Migraine is a debilitating condition characterized by severe headaches and various other symptoms such as vomiting. It affects about 10% of the population in the UK. The majority of sufferers are women and there appears to be a relationship between the menstrual cycle and migraine attacks. The current theory is that there is a sudden vasodilatation of cranial blood vessels, but the overall cause is not well understood.

• Treatment

NSAIDs and opiate-based painkillers can be used in some cases; otherwise specialized migraine medication has to be used.

Triptans

• The best known is sumatriptan (Imigran; see Figure 32.4), used in the acute stage of the attacks. They are not useful as prophylactics.

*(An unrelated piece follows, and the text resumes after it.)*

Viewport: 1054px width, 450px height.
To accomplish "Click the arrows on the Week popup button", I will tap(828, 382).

• Selective 5-HT (serotonin) agonists: 5-HT is thought to act as a mediator for migraine headache. The triptans either cause constriction of the intracranial blood vessels, leading to a reduction of pressure, or they block the release of proinflammatory neuropeptides from presynaptic nerve terminals.

• Triptans such as sumitriptan can be sprayed up the nose; this is useful in patients who are prone to vomiting.

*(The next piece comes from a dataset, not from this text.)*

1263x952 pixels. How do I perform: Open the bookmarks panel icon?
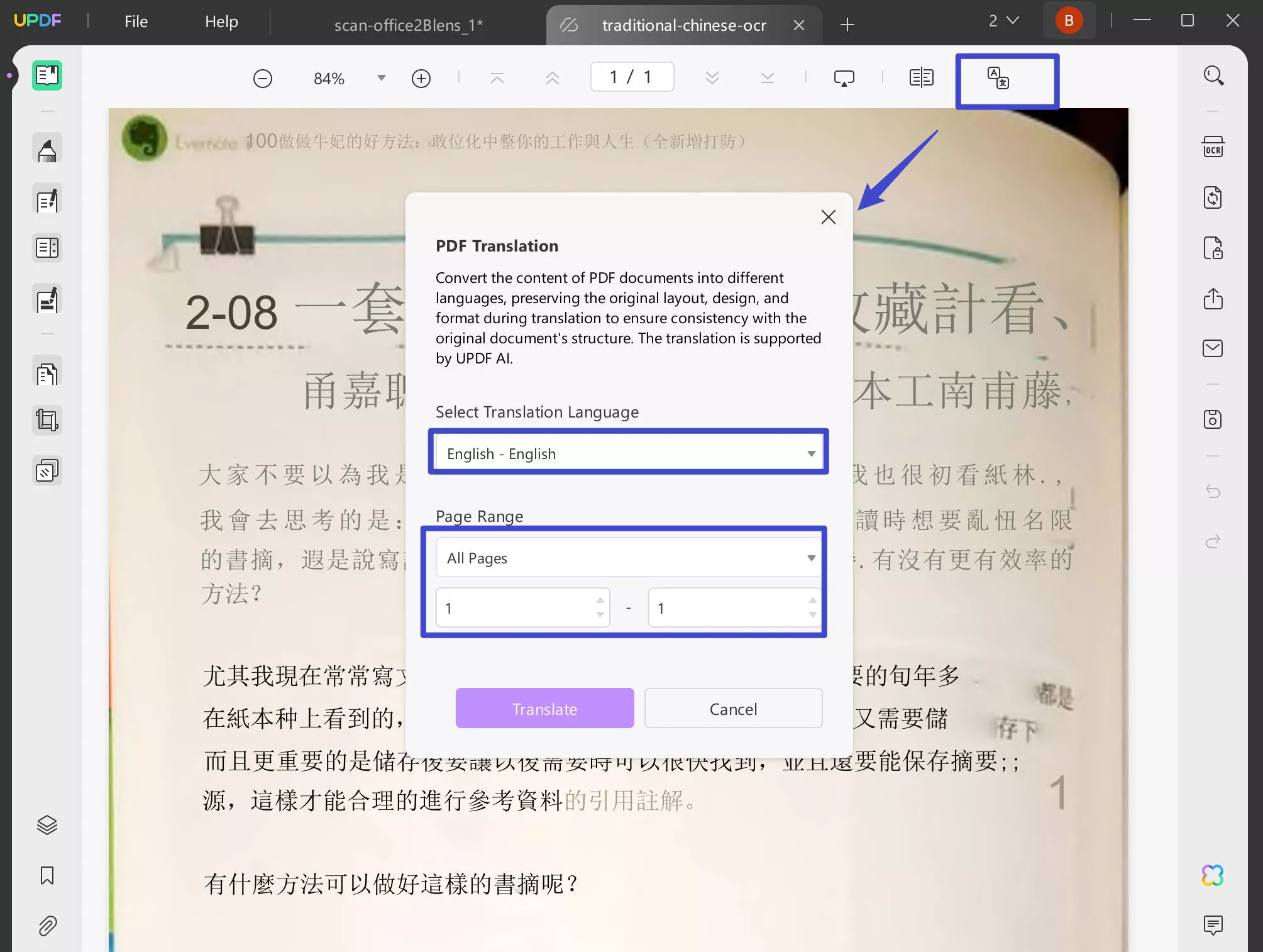point(47,875)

• Antiemetics can also be used if vomiting is severe.

Adverse Effects

• Drowsiness.

• Transient increase in blood pressure.

• Hypotension.

• Bradycardia or tachycardia.

• Visual disturbances.

Local Anaesthetics

Lidocaine and novocaine are sodium-channel blockers (see Figure 19.6, p. 141 and Figure 31.2, p. 237). When sodium is not allowed to move through the channels, depolarization in the neurons is no longer possible. This means that the neuron will be unable to transmit an action potential; it is this that creates the anaesthesia.